Infections caused by multi-drug resistant gram-negative bacterial infections are the principle threats to the critically ill patients of intensive care units. Increasing reports of these infections from the Nepalese intensive care unit underline the clinical importance of these pathogens. However, the impact of these infections on the patient’s clinical outcome has not yet been clearly evaluated. The objective of our study was to determine the incidence and associated clinical outcome of multi-drug resistant gram-negative bacterial infections in intensive care unit from a tertiary care center of Nepal.


A prospective cohort study was conducted among adult patients admitted in intensive care unit of B. P Koirala Institute of Health Sciences from July to December 2017. Patients infected with multi-drug resistant gram-negative bacteria, non-multi-drug resistant gram-negative bacteria and those without infection were included. Identification of gram-negative bacteria and their antibiotic susceptibility pattern was performed with standard microbiological methods. Demographic, clinical profiles and outcomes (in-hospital-mortality, intensive care unit and hospital length of stay) were documented.

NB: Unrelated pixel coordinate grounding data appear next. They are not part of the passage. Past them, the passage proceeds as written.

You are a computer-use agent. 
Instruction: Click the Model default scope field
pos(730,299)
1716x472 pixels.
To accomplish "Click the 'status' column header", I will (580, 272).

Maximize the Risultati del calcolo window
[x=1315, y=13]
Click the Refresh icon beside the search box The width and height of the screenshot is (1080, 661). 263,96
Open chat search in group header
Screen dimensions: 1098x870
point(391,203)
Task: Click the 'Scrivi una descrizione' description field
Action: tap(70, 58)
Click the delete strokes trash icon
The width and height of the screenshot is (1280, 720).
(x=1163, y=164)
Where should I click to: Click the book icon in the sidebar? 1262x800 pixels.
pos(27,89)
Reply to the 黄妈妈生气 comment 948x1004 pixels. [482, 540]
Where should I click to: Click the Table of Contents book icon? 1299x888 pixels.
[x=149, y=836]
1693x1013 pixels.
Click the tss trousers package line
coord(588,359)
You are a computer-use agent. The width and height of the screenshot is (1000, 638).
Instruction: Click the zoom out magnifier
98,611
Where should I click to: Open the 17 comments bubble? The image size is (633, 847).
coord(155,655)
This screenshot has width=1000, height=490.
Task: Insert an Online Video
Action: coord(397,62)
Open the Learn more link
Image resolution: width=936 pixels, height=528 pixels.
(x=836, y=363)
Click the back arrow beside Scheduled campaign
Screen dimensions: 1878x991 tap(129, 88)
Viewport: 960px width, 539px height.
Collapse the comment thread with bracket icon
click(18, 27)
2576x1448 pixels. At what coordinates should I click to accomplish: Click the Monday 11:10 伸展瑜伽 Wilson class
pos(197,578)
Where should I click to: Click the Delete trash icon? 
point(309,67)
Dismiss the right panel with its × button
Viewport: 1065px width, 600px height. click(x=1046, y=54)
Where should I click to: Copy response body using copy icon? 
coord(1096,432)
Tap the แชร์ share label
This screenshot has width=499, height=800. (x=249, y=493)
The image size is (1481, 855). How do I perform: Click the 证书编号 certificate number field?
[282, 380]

The incidence rate of multi-drug resistant gram-negative bacteria infections was 47 per 100 admitted patients (64/137) with 128 episodes. Acinetobacter species(41%, 52/128) was the commonest followed by Klebsiella pneumoniae (28%, 36/128) and Pseudomonas spp (21%, 27/128). Patients with multi-drug resistant gram-negative bacteria in comparison to non-multi-drug resistant gram-negative bacteria had high healthcare-associated infections (95%, 61/64 versus 20%, 2/10; p = < 0.001). In-hospital-mortality was 38% (24/64), 20% (2/10) and 10% (4/41) in multi-drug resistant, non-multi-drug resistant and uninfected group respectively (p = 0.007). After adjustment for independent risk factors, compared to uninfected patients, the odds ratio (CI) for in-hospital-mortality in multi-drug resistant and non-multi-drug resistant group was (4.7[1.4–15.5], p = 0.01) and 2.60 [0.38–17.8], p = 0.32) respectively. Multi-drug resistant patients also had longer intensive care unit and hospital stay, however, it was statistically insignificant.


The incidence of multi-drug resistant gram-negative bacterial infections was remarkably high in our intensive care unit and showed a significant association with healthcare-associated infections and in-hospital-mortality.